POSTER NO: 380

Pathogenic mutations of lipoprotein lipase gene in Chinese patients with hypertriglyceridemic type 2 diabetes

²Tao Yang, ³M.W. Tsang, ¹C.W. Lam, ¹Y.S. Chan, ¹M.K. Poon, ²S.Z. Huang, ¹C.P. Pang
¹Chinese University of Hong Kong, Shatin, NT, Hong Kong, ²Institute of Basic Medical Science, Chinese Academy of Medical Sciences and Peking Union Medical College, 5# Dong Dan San Tiao, Beijing, China, ³United Christian Hospital,, Hong Kong

Elevated plasma triglyceride and nonesterified fatty acid may cause insulin resistance, an important risk fact for type 2 diabetes. Lipoprotein lipase (LPL) is a rate-determining enzyme in lipid metabolism. To investigate the role of LPL gene on Chinese patients with hypertriglyceridemic type 2 diabetes, 277 patients with type 2 diabetes and 241 healthy control subjects were recruited and screened for sequence changes in LPL gene with PCR, SSCP, restriction analysis and direct DNA sequencing. Four missense mutations, Ala71Thr, Val181Ile, Gly188Glu and Glu242Lys, 1 nonsense mutation Ser447Ter, and 5 silent mutations or polymorphisms were identified. Ser447Ter was found in both patients and controls with no significant difference in the frequencies. The four missense mutations led to reduced LPL mass and enzyme activities in post-heparin plasma and in in vitro expression.

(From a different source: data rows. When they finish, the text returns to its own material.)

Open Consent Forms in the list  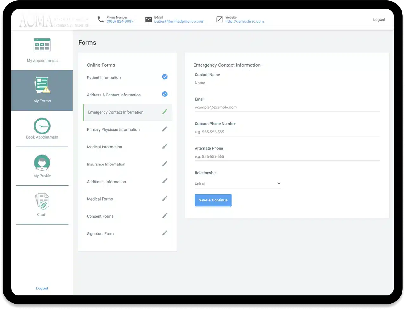click(x=100, y=216)
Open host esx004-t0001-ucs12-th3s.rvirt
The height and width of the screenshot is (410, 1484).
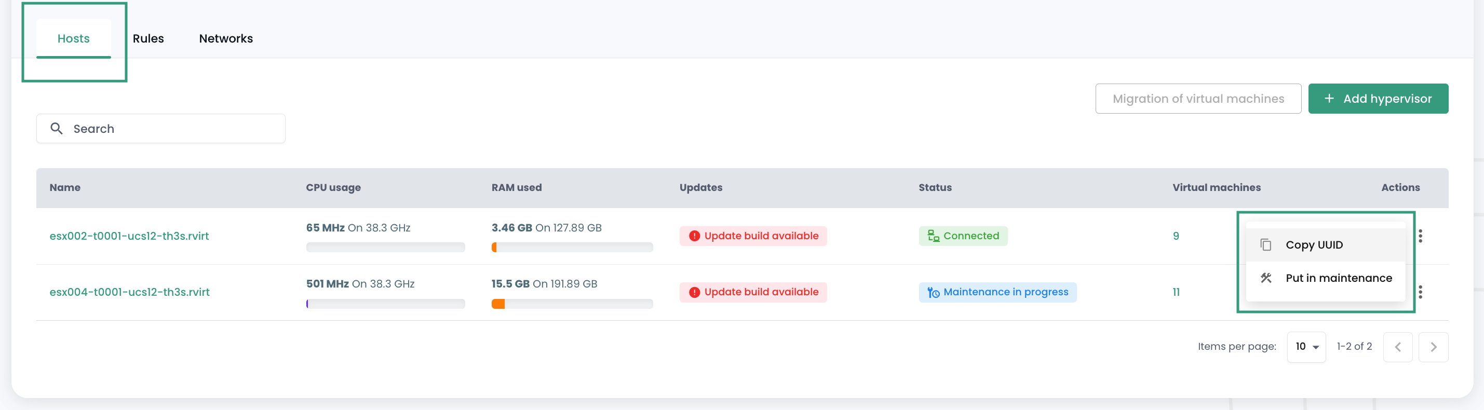[130, 292]
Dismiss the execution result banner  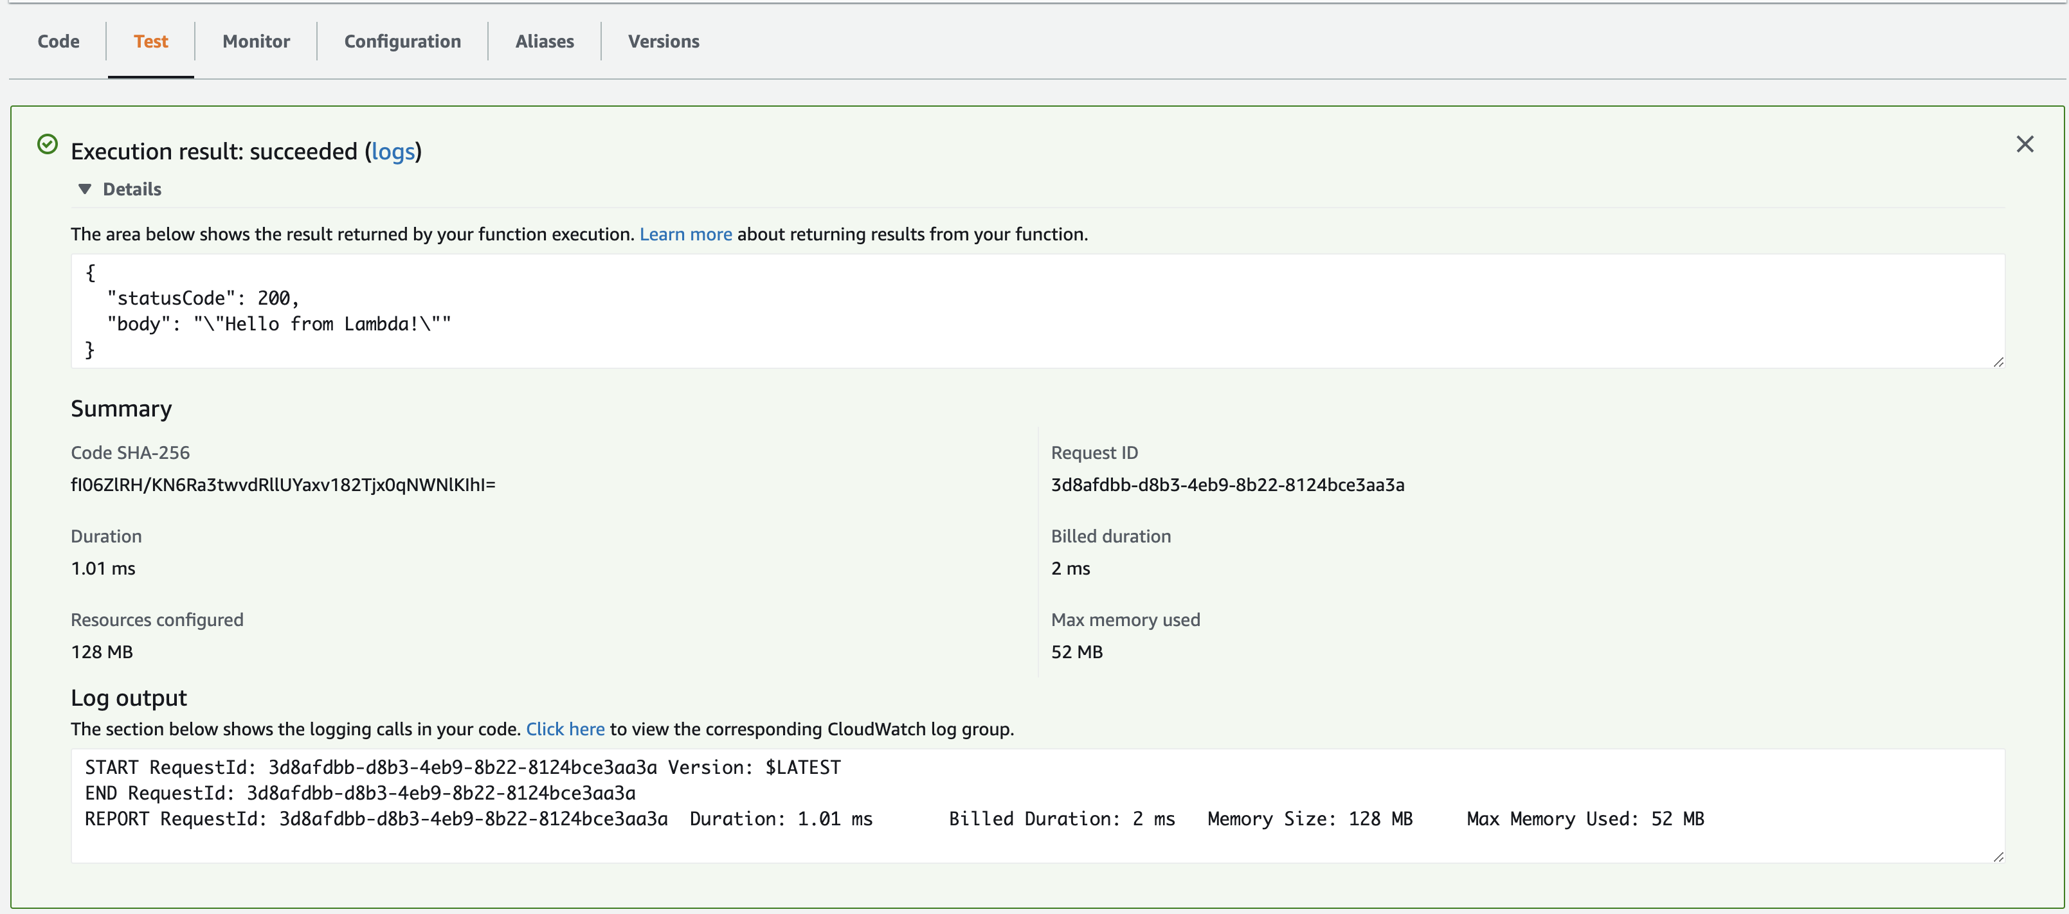pyautogui.click(x=2024, y=145)
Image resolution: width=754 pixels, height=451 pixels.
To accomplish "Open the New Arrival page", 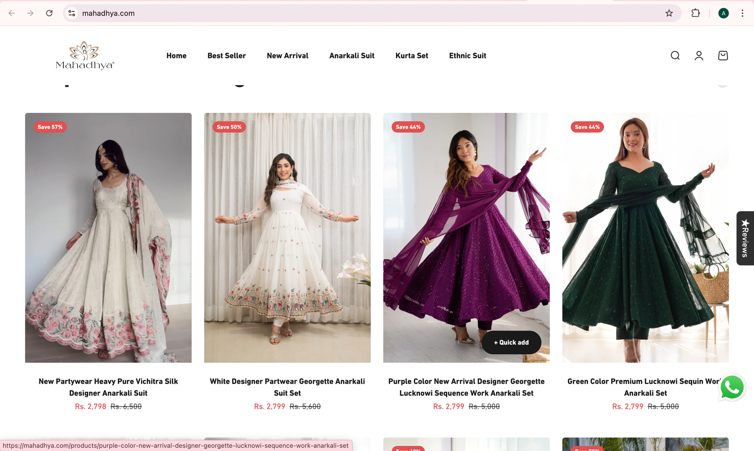I will 287,56.
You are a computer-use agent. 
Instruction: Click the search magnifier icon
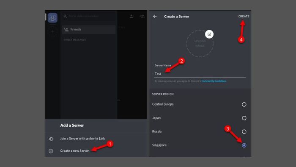[65, 16]
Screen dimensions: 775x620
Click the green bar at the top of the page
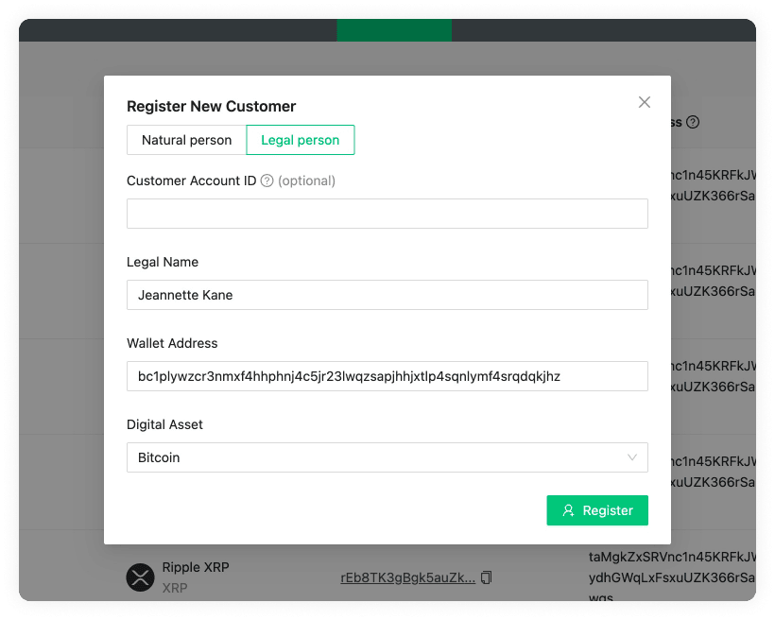394,29
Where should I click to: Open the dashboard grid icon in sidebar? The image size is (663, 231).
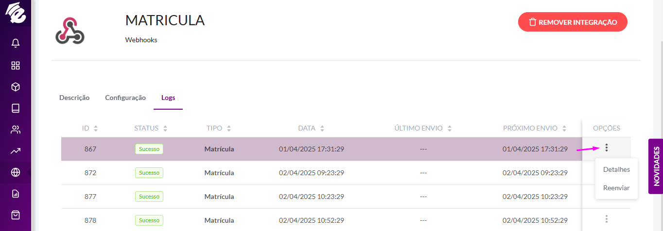pos(16,66)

These results indicated that the 4 missense mutations lead to LPL deficiency and subsequent hypertriglyceridemia. Based on our study and published data, a putative pathogenic pathway was suggested: LPL enzyme deficiency causes elevated plasma triglyceride level and subsequent insulin resistance; Both increased free fatty acids and insulin resistance promote the gluconeogenesis and hyperglycaemia, a 'vicious circle' to progressively develop to type 2 diabetes.